ТЕКСТ ДЛЯ ЧТЕНИЯ:
<<<<
Античная драма
Шрифт:
Ни простая ссылка на древность, ни столь же простое согласие с мнением античных критиков Еврипида, считавших, что ему не хватало вкуса и композиционного мастерства, не помогут нам проникнуть в глубь этого эстетического противоречия, которое не помешало Еврипиду остаться в памяти потомства художником такого же ранга, как Эсхил, Софокл. Поэт действительно старался изображать людей такими, каковы они на самом деле. Он смело вводил в трагедию бытовой материал и так же смело включал в ее поле зрения темные страсти. Показывая в «Ипполите» гибель героя, самоуверенно противящегося слепой силе любви, а в «Вакханках» — героя, чрезмерно полагающегося на могущество рассудка, он предупреждал об опасности, которую таит в себе для норм, установленных цивилизацией, иррациональное начало в людской природе. И если для развязки конфликта ему так часто требовалось неожиданное вмешательство сверхъестественных сил, то дело тут не просто в неумении найти более убедительный композиционный ход, а в том, что поэт не видел в современных ему реальных условиях разрешения многих запутанных человеческих дел. Еврипиду иной раз важнее было поставить проблему, задать вопрос, чем дать на него ответ, — ведь
Уже самая ранняя из дошедших до нас трагедий Еврипида — «Алкеста» — показывает, насколько больше, чем развязка драмы, заботила этого поэта постановка проблемы, проблемы в данном случае нравственно-философской, ибо «Алкеста» — это трагедия о смерти.
Богини судьбы обещали Аполлону избавить царя Адмета от смерти, если кто-либо из его близких согласится сойти в преисподнюю вместо него. «Царь испытал всех присных: ни отца, // Ни матери не миновал он старой, //Но друга здесь в одной жене обрел,//Кто б возлюбил Аидов мрак за друга». Как раз когда Адмет оплакивает умирающую Алкесту, в его дом приходит гостем Геракл. Несмотря на траур, Адмет оказывается хлебосольным хозяином, и в награду за это Геракл, победив демона смерти, возвращает Адмету живой уже похороненную жену.
>>>>
ЗАДАНИЕ 1: Перечислите все трагедии Еврипида, которые названы в тексте об античной драме.
Текст и записи никак не связаны между собой.

ВХОДНЫЕ ЗАПИСИ:
<<<<
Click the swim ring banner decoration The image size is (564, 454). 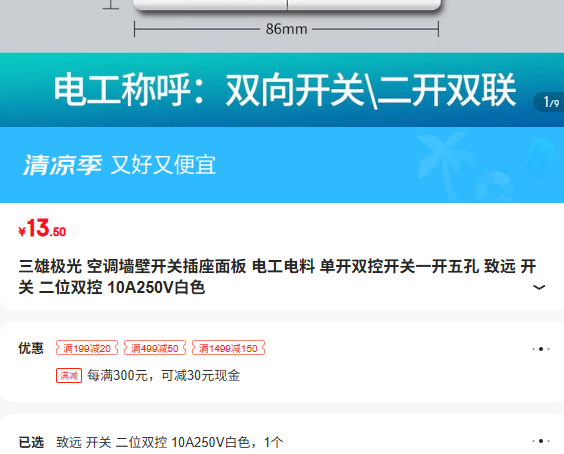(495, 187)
>>>>
<<<<
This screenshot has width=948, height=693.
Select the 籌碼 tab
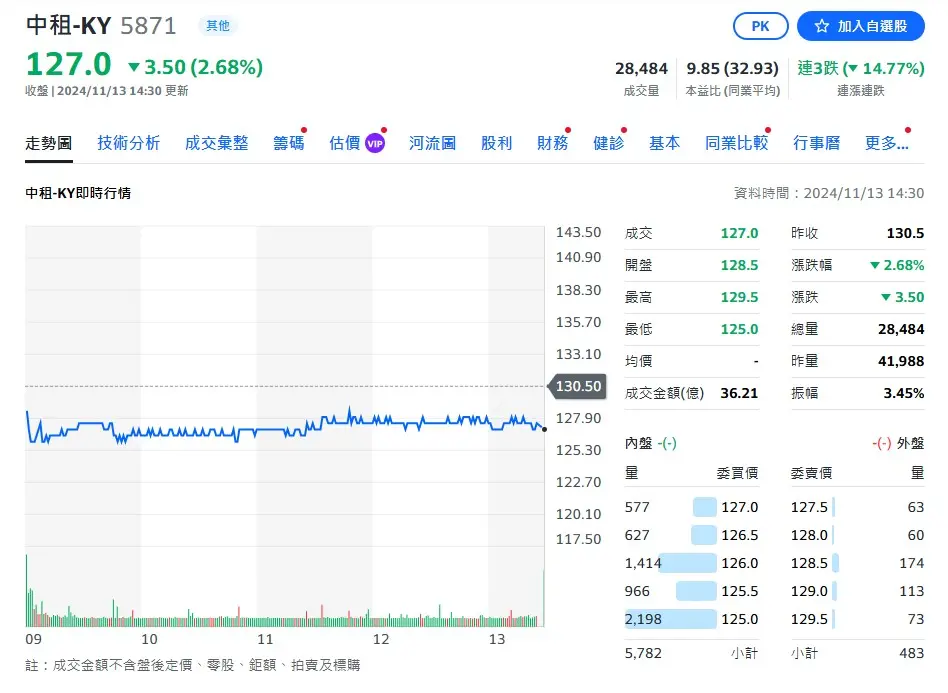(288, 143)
>>>>
<<<<
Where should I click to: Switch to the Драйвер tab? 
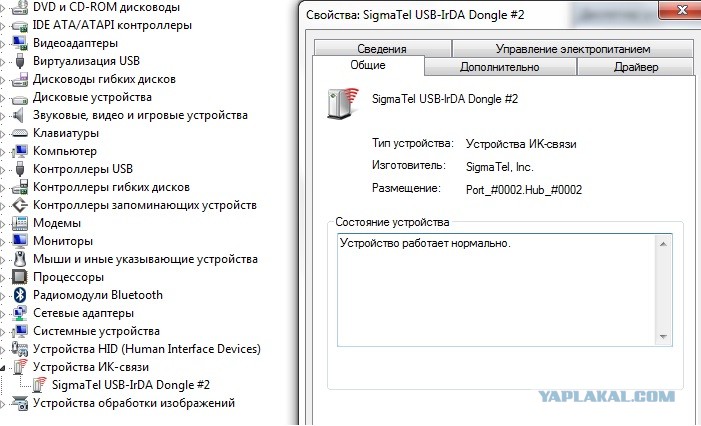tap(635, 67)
>>>>
ЗАДАНИЕ 2: Преобразуйте в CSV с двумя столбцами, «запрос» и «ответ», ту часть записей, которая открывается строкой с «Where should I» и закрывается строкой с «tap(635, 67)». Каждое значение заключите в кавычки, переносы строк замените пробелами, а изображения в ответ не включайте.

ПОЛНЫЙ ОТВЕТ 1: «Ипполит», «Вакханки», «Алкеста»

ПОЛНЫЙ ОТВЕТ 2:
запрос,ответ
"Where should I click to: Switch to the Драйвер tab?","tap(635, 67)"